Since the explosion has also likely made many manufacturers re-evaluate their own facilities, we thought providing a starting point for this evaluation would be helpful. A quantitative risk analysis (QRA) is a good starting point because it attempts to quantify risk from potential incident scenarios so that you can focus on those with the highest risk. It does this by evaluating the consequence of a particular event vs. the probability of that event occurring, to determine the overall level of risk. This type of evaluation is key for low probability, but high consequence events. A QRA allows a company to identify high risk scenarios, and allocate resources towards preventing these.

QRA Steps

  1. To perform a QRA, a team must first identify the hazards that exist through a Process Hazard Analysis, which may include a HAZOP review. The regulation, OSHA 3133, Process Safety Management Guidelines for Compliance, provides an explanation of the methods for this analysis.
  2. Then identify the consequences that result if the hazards are released upon the plant or the surrounding community. There are a number of tools readily available to conduct consequence analysis, such as PHAST.
  3. Once a consequence has been established, the second key part of the QRA is needed: determining the probability of an event. This probability can be determined through various methods, such as fault tree analysis, or layer of protection (LOPA) analysis. Executing a fault tree analysis can be prohibitively expensive, and the results depend on the team recognizing all of the failure modes of complicated systems. For this reason, many organizations are using LOPA to estimate the consequences of a loss of containment of a hazardous material.
  4. A company can then analyze its risk based on the position of various events on a consequence vs. probability plot, which describes the exposed risk. The organization can then make the determination whether the risk of a particular event is too great based on a number of factors, and implement changes or improvements to bring that risk in line with the organization's goals.
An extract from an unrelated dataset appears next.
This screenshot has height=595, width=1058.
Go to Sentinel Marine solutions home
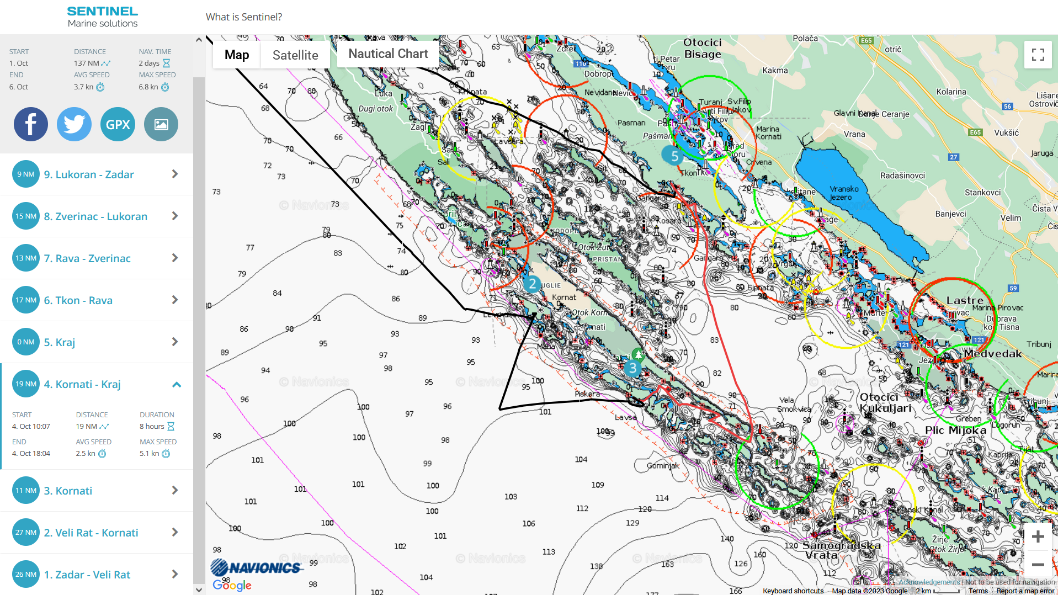103,17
Like any method for estimating probabilities, the limitations of the QRA include such factors as predicting human behavior during stressful conditions (although one can apply a factor for this.) The reliability of any safeguards is also important to consider. This is highly dependent on the safety culture of an organization, because maintenance and testing of safeguards is a key part of making sure these work when called upon.

Organizations such as the Center for Chemical Process Safety (CCPS at www.aiche.org) provide a wealth of reference materials and training courses that can help an organization determine how best to perform a QRA and implement the changes needed to mitigate the risk associated with a facility, specific operating unit, or a process.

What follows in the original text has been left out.